Thomas C. Wigand: Bob Walsh’s Risky Scheme
According to the Providence Journal, Bob Walsh of NEARI has been prowling the halls of the General Assembly peddling a “plan” to solve this year’s budget deficit. His protégé Pat Crowley has posted a version of it on the left-leaning RI Future blog. Though his proposal is coated in sugary language, should the General Assembly swallow it, it will indeed be a bitter pill for Rhode Island … perhaps even economically fatal.
We all remember the “tobacco money.” What Walsh proposes resembles that, in that he wants to divest the State of a future revenue stream in return for some quick cash, but his version is far worse, and will cause irreparable damage to Rhode Island.
The tobacco money is essentially “found money,” indeed a windfall, and is going to be paid out for decades to come. But Rhode Island isn’t going to get a penny. Why? Because the General Assembly went to Wall Street and sold Rhode Island’s future income stream at a discount in return for some quick cash. Essentially this was a humungous, public sector “payday loan.” So the tobacco money — “the profit” — is now all going to Wall Street investors. As we also know, within a few short years the General Assembly peed away that cash infusion. As shortsighted and irresponsible as that transaction was, it at least infused some new cash into Rhode Island’s coffers.

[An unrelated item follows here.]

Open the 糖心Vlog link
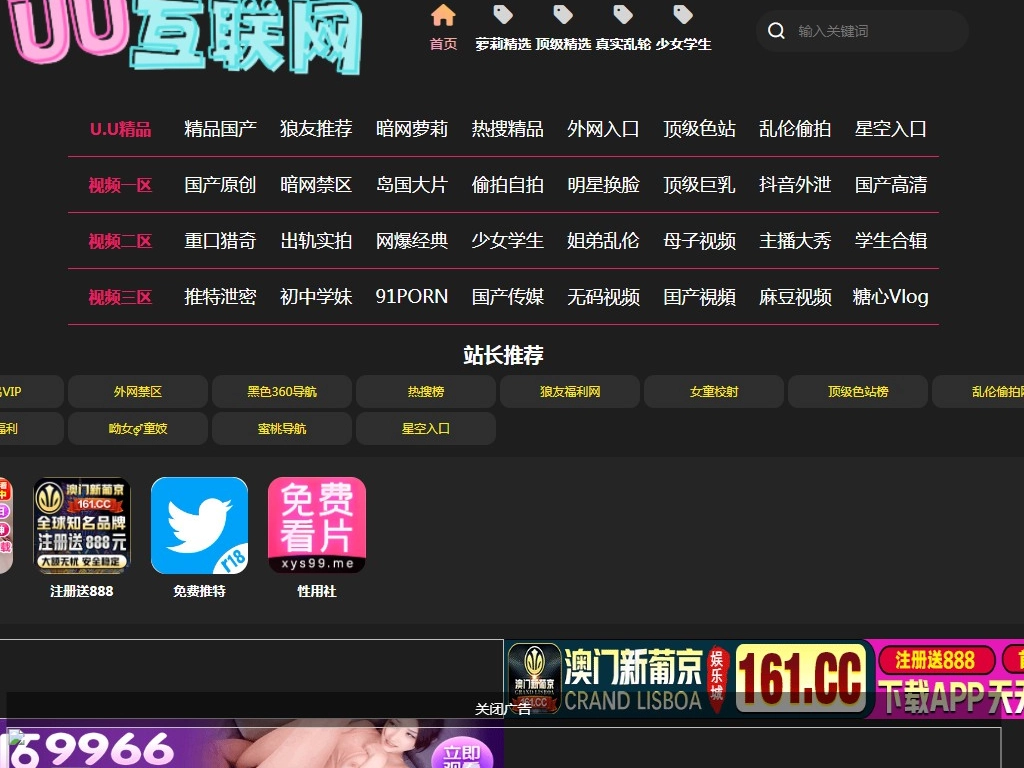This screenshot has height=768, width=1024. (890, 296)
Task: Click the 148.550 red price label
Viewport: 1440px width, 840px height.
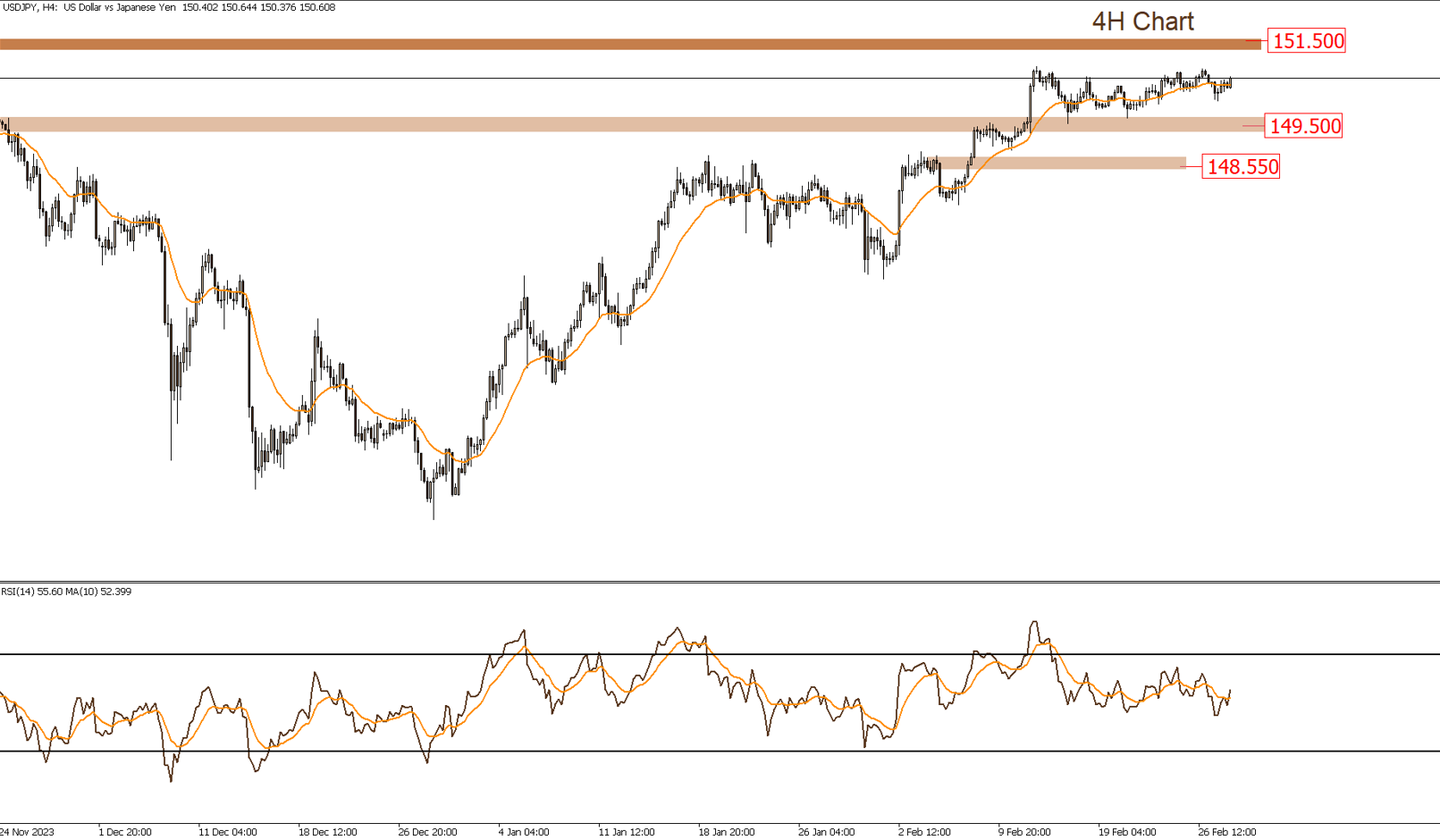Action: pos(1241,167)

Walsh’s scheme doesn’t even do that — quite the opposite.
Euphemistically using the term “contribute equity” as a proxy for “transferring ownership,” Walsh portrays his game as, in essence, placing a fallow state asset into productive use. In reality, what he is proposing is the piecemeal transfer of ownership of the Lottery to the state’s pension system (and so, by extension, to the unions). He claims that this will only be a temporary measure, “contributing” only small percentages of “equity” (i.e., ownership) to the state pension system for a few years. If you believe that, I have a bridge I’d like to sell you (and I’m not talking the Pell Bridge). Exhibit 1: the tobacco money. Once the precedent is set, this “camel’s nose” will continue sliding under our fiscal tent until the pension system (and thus the unions) own a major portion of the Lottery, if not all of it.
While these “equity contributions” are being presented as a temporary measure to get us through the “budget crisis” until the economy recovers, the transfer is permanent — the pension system (and thus the unions) will be getting those Lottery revenues forever. The tobacco money now being paid to the Wall Street investors has an eventual end date, while under Walsh’s scheme to direct revenues to the pension/unions continues in perpetuity — a clever gambit on Mr. Walsh’s part, eh?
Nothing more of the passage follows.